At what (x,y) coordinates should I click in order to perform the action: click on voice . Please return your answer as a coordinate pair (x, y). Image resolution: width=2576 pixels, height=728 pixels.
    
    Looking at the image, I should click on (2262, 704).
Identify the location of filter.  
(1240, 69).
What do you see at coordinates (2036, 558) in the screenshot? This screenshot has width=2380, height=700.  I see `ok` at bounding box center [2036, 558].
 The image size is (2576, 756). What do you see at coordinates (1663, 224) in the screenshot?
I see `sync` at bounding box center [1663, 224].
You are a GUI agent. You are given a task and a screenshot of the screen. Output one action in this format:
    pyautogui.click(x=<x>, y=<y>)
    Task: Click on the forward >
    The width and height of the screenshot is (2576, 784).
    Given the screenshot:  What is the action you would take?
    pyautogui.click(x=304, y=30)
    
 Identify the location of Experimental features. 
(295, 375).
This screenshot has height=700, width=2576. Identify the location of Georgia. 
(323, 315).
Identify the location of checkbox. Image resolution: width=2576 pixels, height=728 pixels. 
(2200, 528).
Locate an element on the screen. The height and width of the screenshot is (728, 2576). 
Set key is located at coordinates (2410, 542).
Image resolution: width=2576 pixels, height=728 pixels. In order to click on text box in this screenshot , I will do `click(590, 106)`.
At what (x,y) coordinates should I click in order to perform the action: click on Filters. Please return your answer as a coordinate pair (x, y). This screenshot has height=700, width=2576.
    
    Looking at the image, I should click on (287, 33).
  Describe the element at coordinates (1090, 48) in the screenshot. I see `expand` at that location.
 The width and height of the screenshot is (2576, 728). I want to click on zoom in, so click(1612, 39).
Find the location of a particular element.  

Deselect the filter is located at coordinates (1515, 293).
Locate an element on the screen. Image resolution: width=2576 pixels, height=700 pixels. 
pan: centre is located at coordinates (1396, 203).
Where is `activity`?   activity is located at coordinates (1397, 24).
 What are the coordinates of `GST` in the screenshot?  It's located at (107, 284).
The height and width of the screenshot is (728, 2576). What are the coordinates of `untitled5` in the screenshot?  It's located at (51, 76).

- - -

What you will do:
Locate every line in the listing above that contains the string "Please", and copy each such line in full.

Result:
At what (x,y) coordinates should I click in order to perform the action: click on voice . Please return your answer as a coordinate pair (x, y). Image resolution: width=2576 pixels, height=728 pixels.
At what (x,y) coordinates should I click in order to perform the action: click on Filters. Please return your answer as a coordinate pair (x, y). This screenshot has height=700, width=2576.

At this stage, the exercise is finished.